About two decades ago I thought I had a handle on big data. I was doing some data warehousing work with a telephone utility that had about 100 million transactions. That was a lot of data, I said to myself. Then, about 10 years ago, I was doing a review of a firm that audited financial trading on one of the major stock markets and I asked its big data guy how many transactions the company processed. His initial answer was, “On a slow day we get about 2.5 billion transactions.” “How many do you have on a busy day?” I asked with an air of shock. “4 or 5 billion,” he responded. Now that was really a lot of data.
Jump ahead a decade or so, and on 24 July 2014, Facebook announces that it is currently processing 1 trillion transactions per day. Now ”that” is really, really big data. If you are a CEO, that is just one of the reasons why you should worry about having a big data strategy. Even if your organization isn’t a telecom utility or a financial institution, the amount of data you’re going to have to process is shooting up, what with all the smart (wireless) devices your customers and employees use heavily, plus the volumes of data beginning to flood the organization from all the IoT devices/systems that increasingly control any number of real-time systems.
Now, it is unlikely your organization will have a Facebook data problem any time soon. However, it is very likely your organization will be handling 10s or maybe 100s of billions of transactions in this decade. Equally important, this data will not be the traditional transaction data you’re used to. No, this data will be unstructured (e.g., text, pictures, pictures, diagrams, voice, video, etc.) and, if your organization is like most, it won’t have had much experience building, deploying, and maintaining such systems. Nor may it have had much experience with the external data that will be increasingly available from, for example, Facebook, Google, government agencies, and so on.

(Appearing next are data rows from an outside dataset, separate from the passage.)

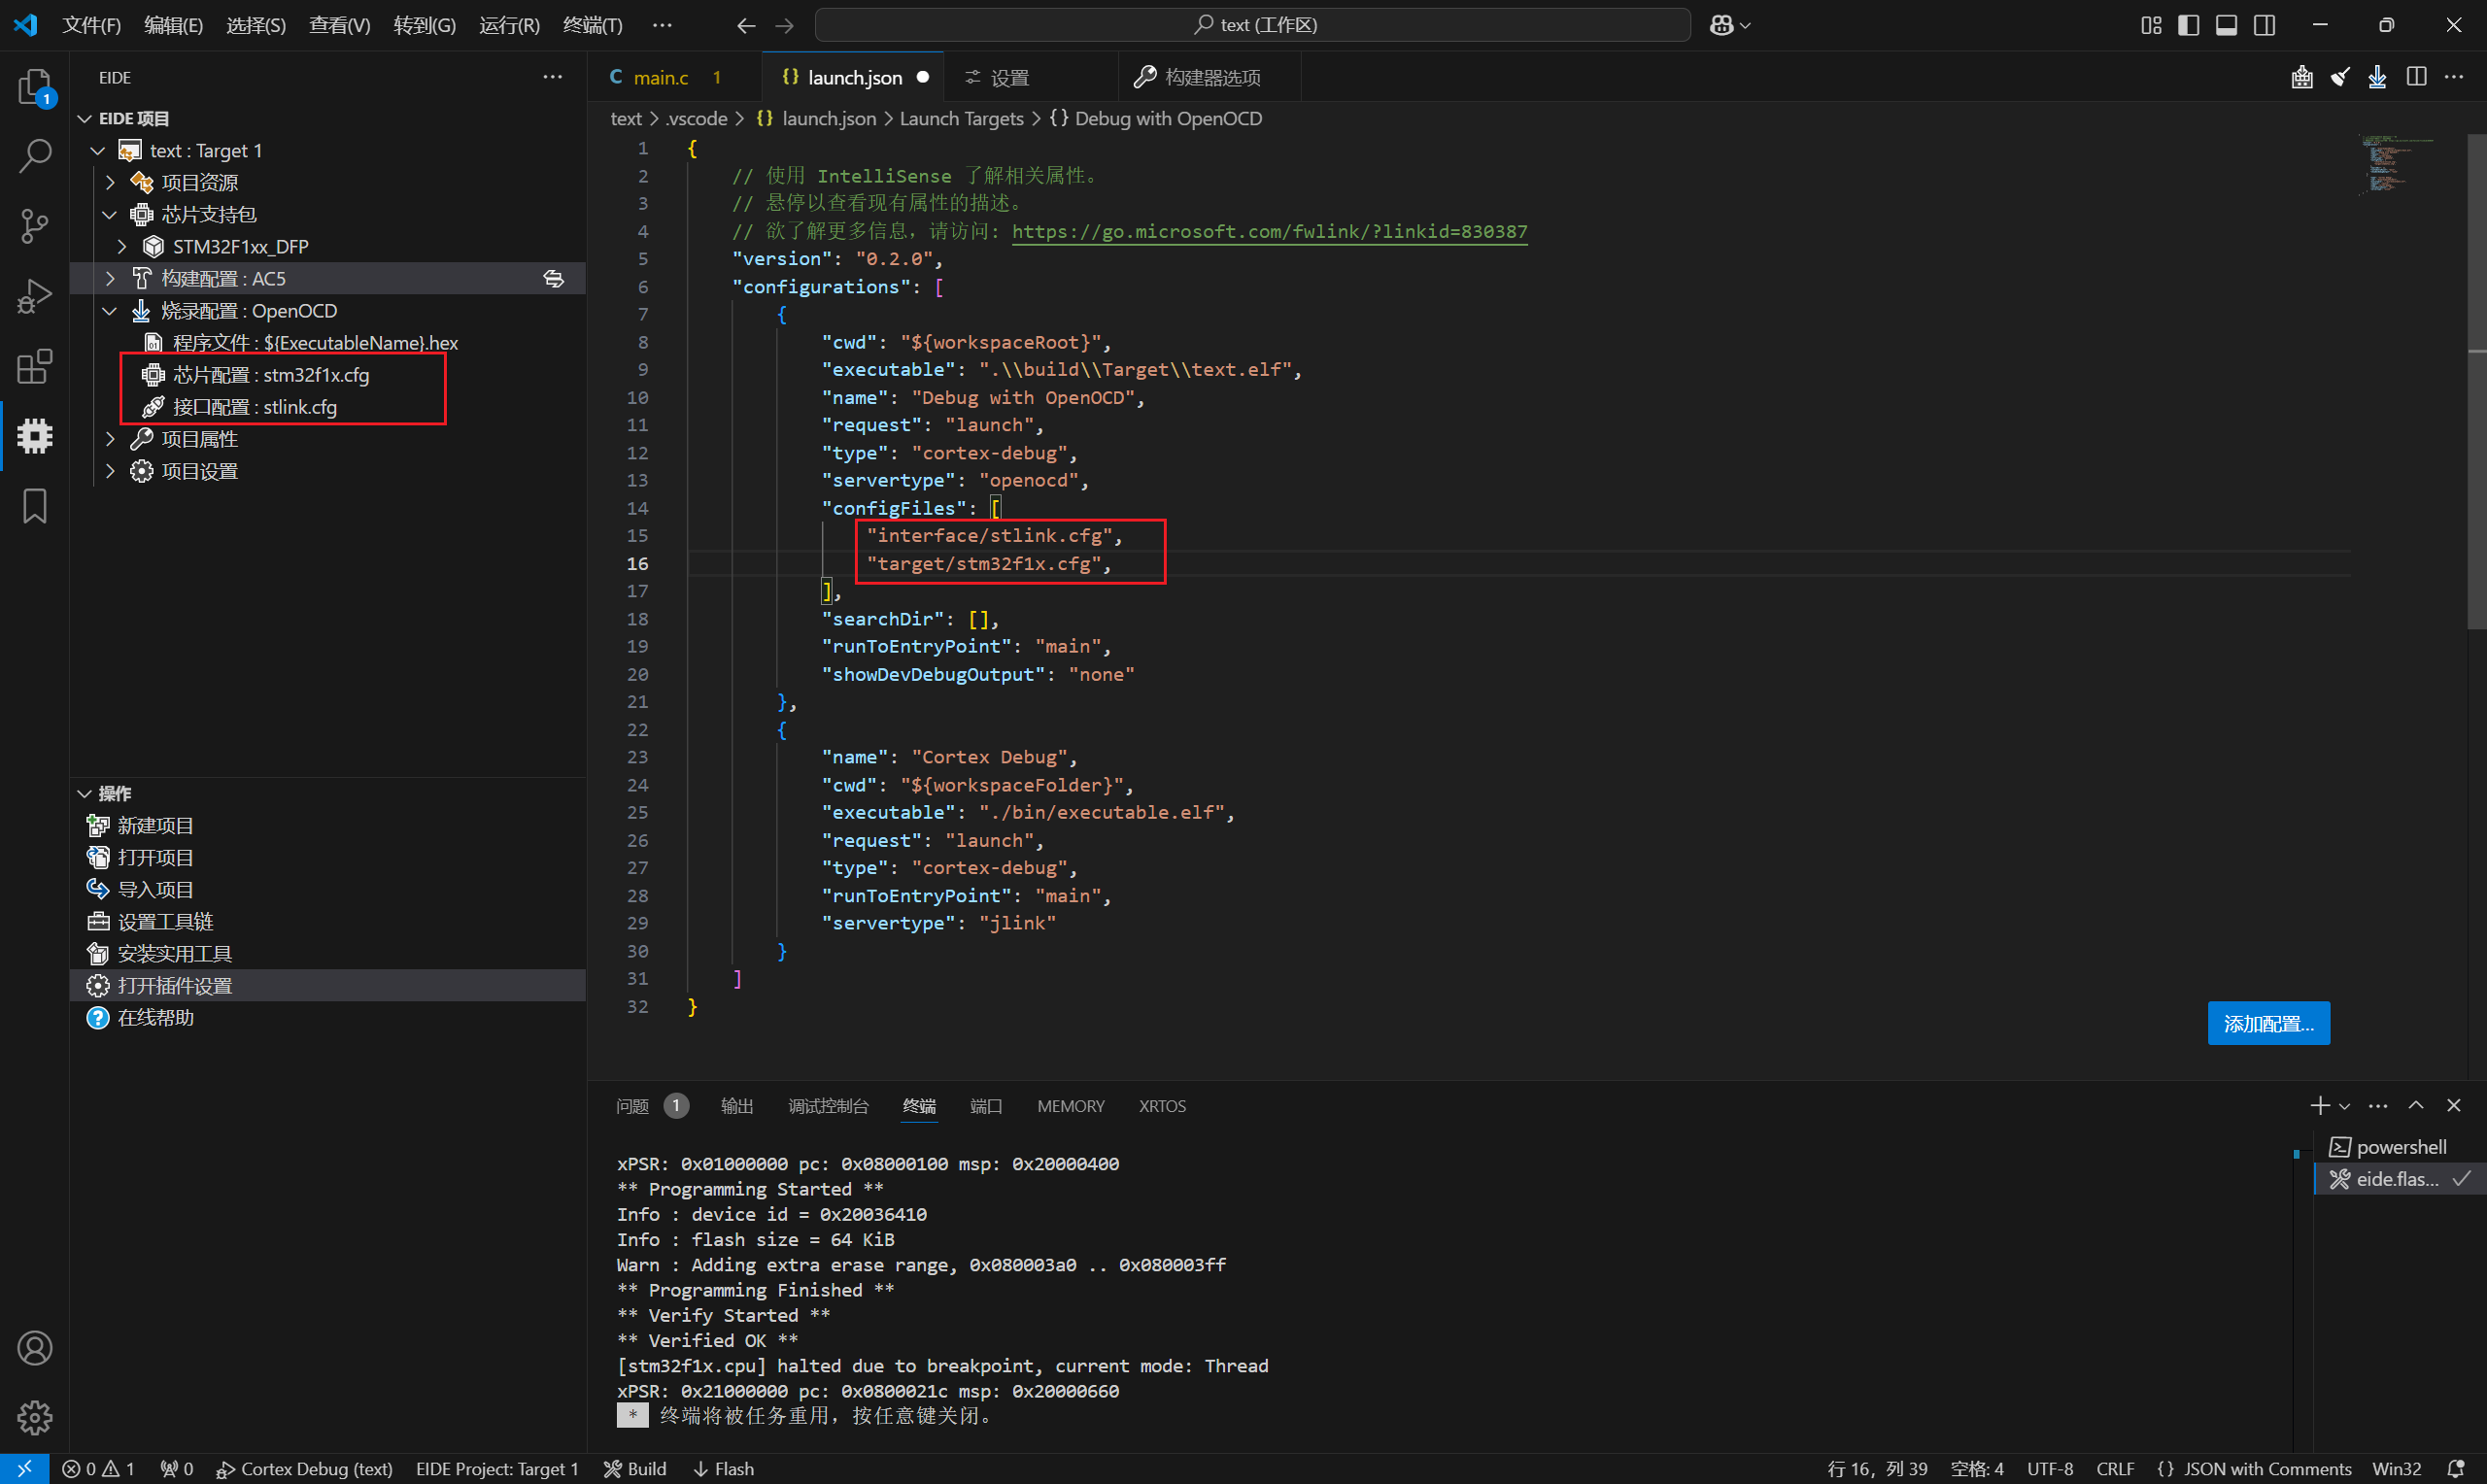Toggle the secondary side bar layout button
Screen dimensions: 2487x1484
click(x=2264, y=25)
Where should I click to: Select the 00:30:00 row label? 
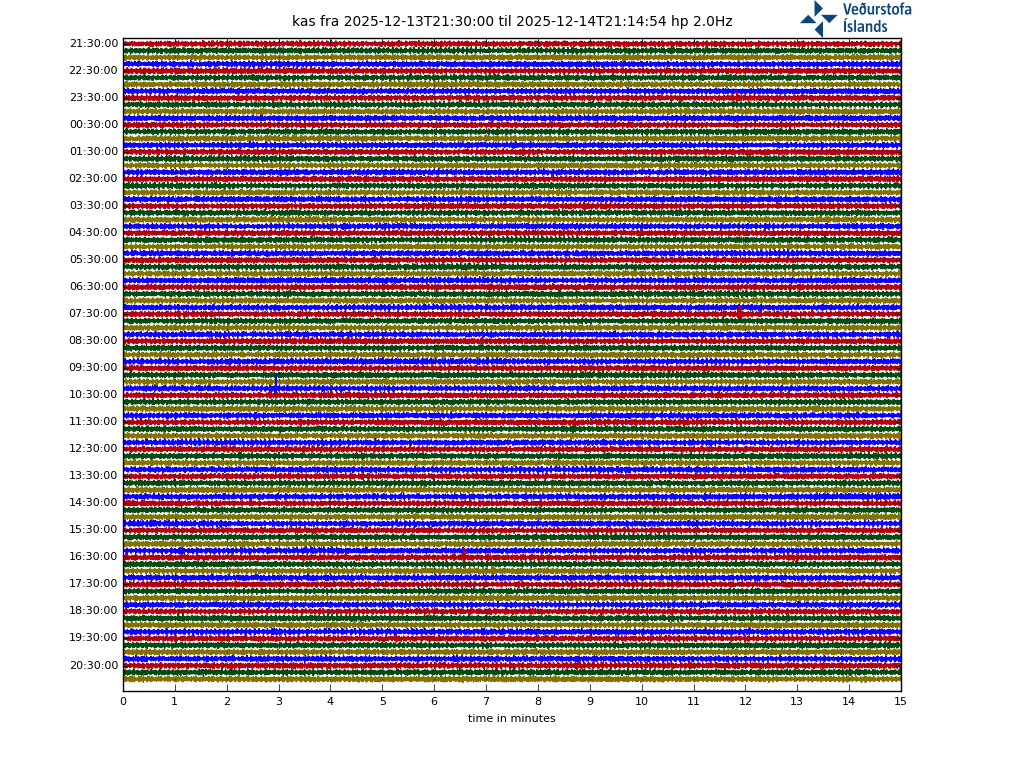coord(94,125)
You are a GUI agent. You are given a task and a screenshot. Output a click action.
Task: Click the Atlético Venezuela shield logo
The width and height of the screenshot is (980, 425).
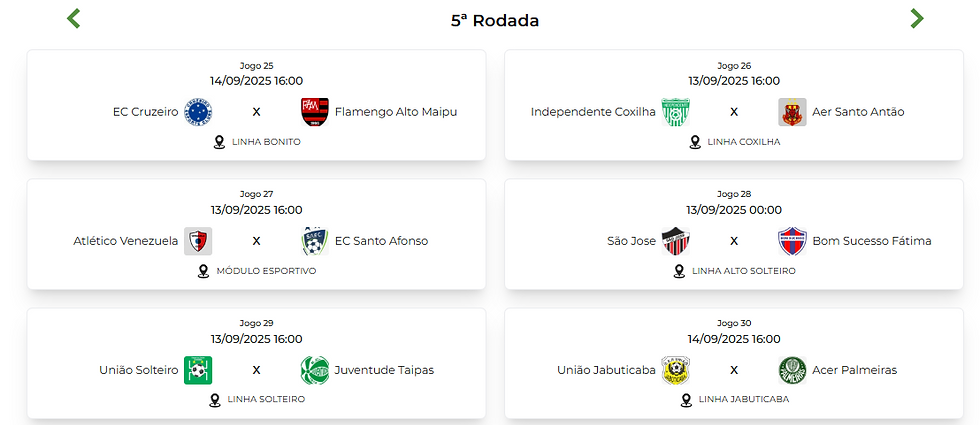198,241
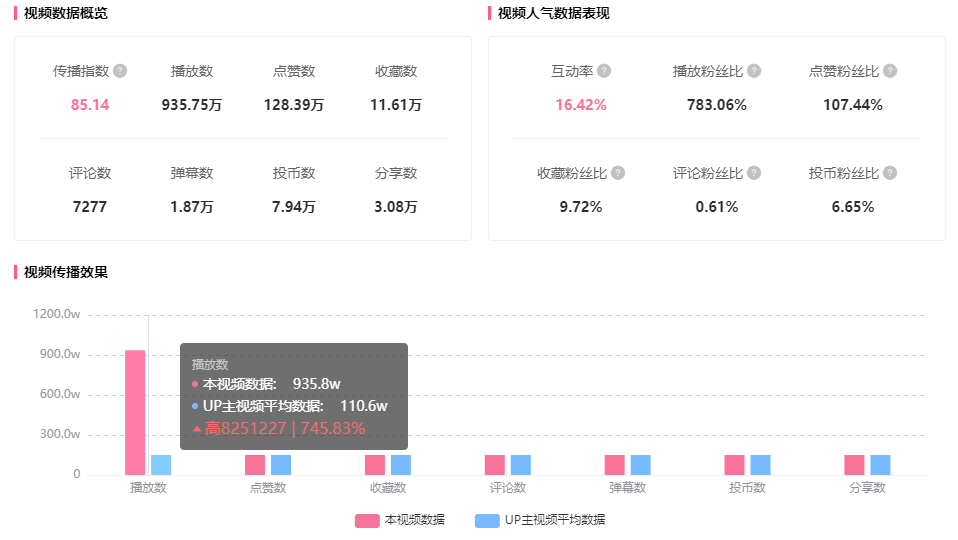
Task: Click the 视频传播效果 section heading
Action: pos(65,272)
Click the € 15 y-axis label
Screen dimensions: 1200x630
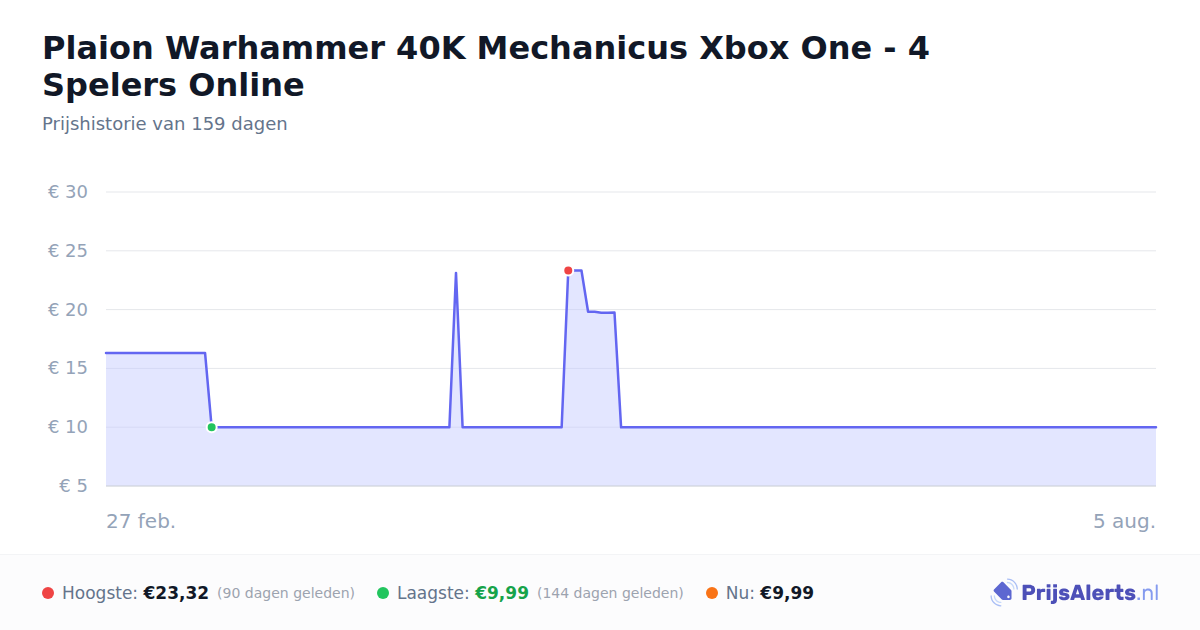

So, without being an alarmist, those in your company charged with addressing your big data strategy must begin to think in terms of both tactical and strategic opportunities and challenges associated with developing this kind of plan. If I were seeking someone to lead this effort, I would probably look in the current BI organization. If you don’t have a BI organization, you need to put one together, fast. If I were building a new BI organization, I would build around the people I know already are responsible for management reporting and I would bring in a big data consultant for the short term. At the same time, I would start to search for data scientists and/or begin to train bright young people within the organization for the job.
Finding experienced data scientists won’t be easy or cheap, though, because the market for experienced data scientists is very, very tight and the salaries are skyrocketing. So, given all these factors, I recommend that one of the key elements of your big data strategy include developing an inhouse training program.